The Singles is the second greatest hits album of Savage Garden, released in Australia on 12 June 2015. Its release was to mark of the 20th anniversary of the band's signing to Roadshow Music in 1995, released through Universal who had acquired the band's catalogue due to the folding of Roadshow in 2013, and coincided with re-released expanded editions of their two studio albums Savage Garden and Affirmation. The compilation also contains a DVD featuring almost all of the band's music videos (only missing the second version of "To the Moon and Back" and the first version of "Affirmation").

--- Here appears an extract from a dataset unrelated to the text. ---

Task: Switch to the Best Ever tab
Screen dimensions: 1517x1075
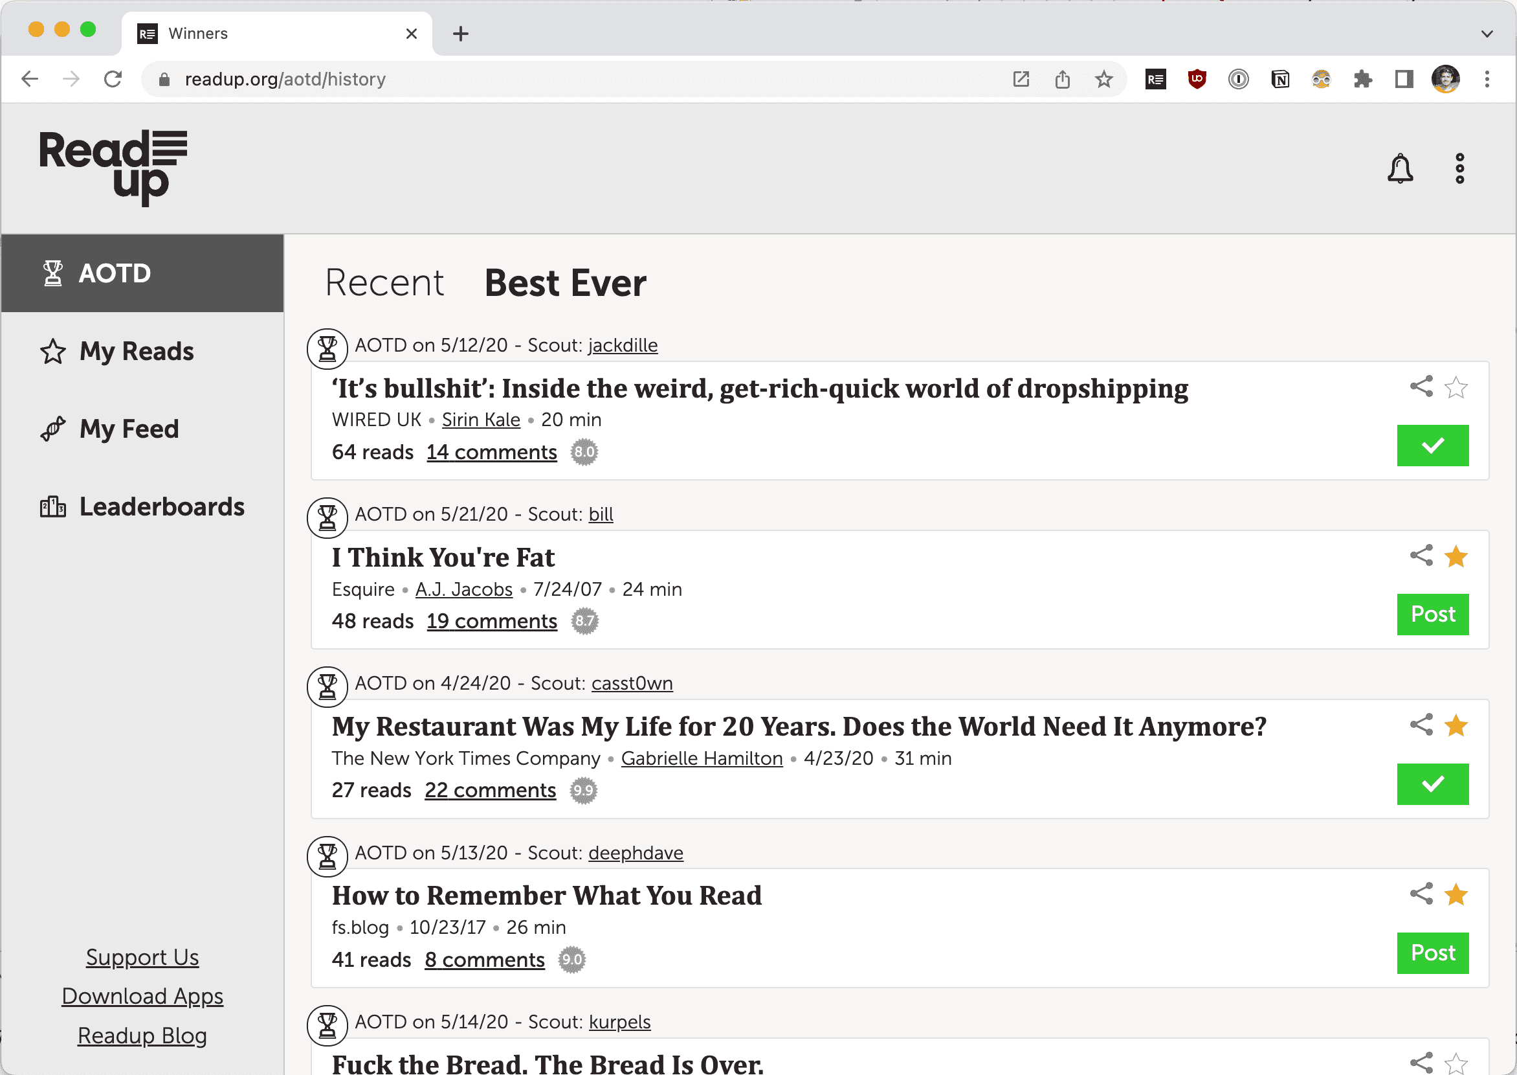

A previously unreleased track, a demo from 1994 titled "She", was premiered and released on 15 May 2015 and also features on the album. A limited edition of the album was released in Japan on 25 May 2016, and features an image of Josuke Higashikata from JoJo's Bizarre Adventure: Diamond Is Unbreakable after the track "I Want You" was used as the ending theme of the anime adaptation.

==Track listing==

The Singles – Disc 1 (CD)
| No. | Title | Producer(s) | Length |
|---|---|---|---|
| 1. | "I Want You" | Charles Fisher; Chris Lord-Alge; | 3:54 |
| 2. | "To the Moon and Back" | Fisher; Lord-Alge; | 5:44 |
| 3. | "Truly Madly Deeply" | Fisher; Mike Pela; | 4:39 |
| 4. | "Break Me Shake Me" | Fisher; Lord-Alge; | 3:25 |
| 5. | "Universe" | Fisher; Pela; | 4:22 |
| 6. | "All Around Me" | Fisher; Lord-Alge; | 4:14 |
| 7. | "Santa Monica" | Darren Hayes; Daniel Jones; Oliver Jones; | 3:36 |
| 8. | "Tears of Pearls" | Fisher; Pela; | 3:49 |
| 9. | "The Animal Song" | Walter Afanasieff; | 4:40 |
| 10. | "I Knew I Loved You" | Afanasieff; | 4:12 |
| 11. | "Crash and Burn" | Afanasieff; | 4:43 |
| 12. | "Affirmation" | Afanasieff; | 4:58 |
| 13. | "Chained to You" | Afanasieff; | 4:10 |
| 14. | "Hold Me" | Afanasieff; | 4:53 |
| 15. | "The Best Thing" | Afanasieff; | 4:21 |
| 16. | "She" (1994 demo) |  | 2:55 |
| Total length: |  |  | 68:35 |

The Singles – Disc 2 (DVD)
| No. | Title | Length |
|---|---|---|
| 1. | "I Want You" (Australian version) |  |
| 2. | "I Want You" (international version) |  |
| 3. | "To the Moon and Back" (Australian version) |  |
| 4. | "To the Moon and Back" (international version) |  |
| 5. | "Truly Madly Deeply" (Australian version) |  |
| 6. | "Truly Madly Deeply" (international version) |  |
| 7. | "Break Me Shake Me" (Australian version) |  |
| 8. | "Break Me Shake Me" (international version) |  |
| 9. | "Universe" (international version) |  |
| 10. | "Santa Monica" (international version) |  |
| 11. | "Tears of Pearls" (international version) |  |
| 12. | "The Animal Song" (international version) |  |
| 13. | "I Knew I Loved You" (international version) |  |
| 14. | "Crash and Burn" (international version) |  |
| 15. | "Affirmation" (international version) |  |
| 16. | "Chained to You" (international version) |  |
| 17. | "Hold Me" (international version) |  |

The Singles – Japanese limited edition bonus tracks
| No. | Title | Length |
|---|---|---|
| 17. | "I Want You" (acoustic live version) |  |
| 18. | "I Knew I Loved You" (acoustic version) |  |

==Charts==
===Weekly charts===

| Chart (2015) | Peak position |
|---|---|
| Australian Albums (ARIA) | 15 |
| Japanese Albums (Oricon) | 47 |

==Certifications==

Certifications for The Singles
| Region | Certification | Certified units/sales |
| United Kingdom (BPI) | Gold | 100,000^{‡} |
^{‡} Sales+streaming figures based on certification alone.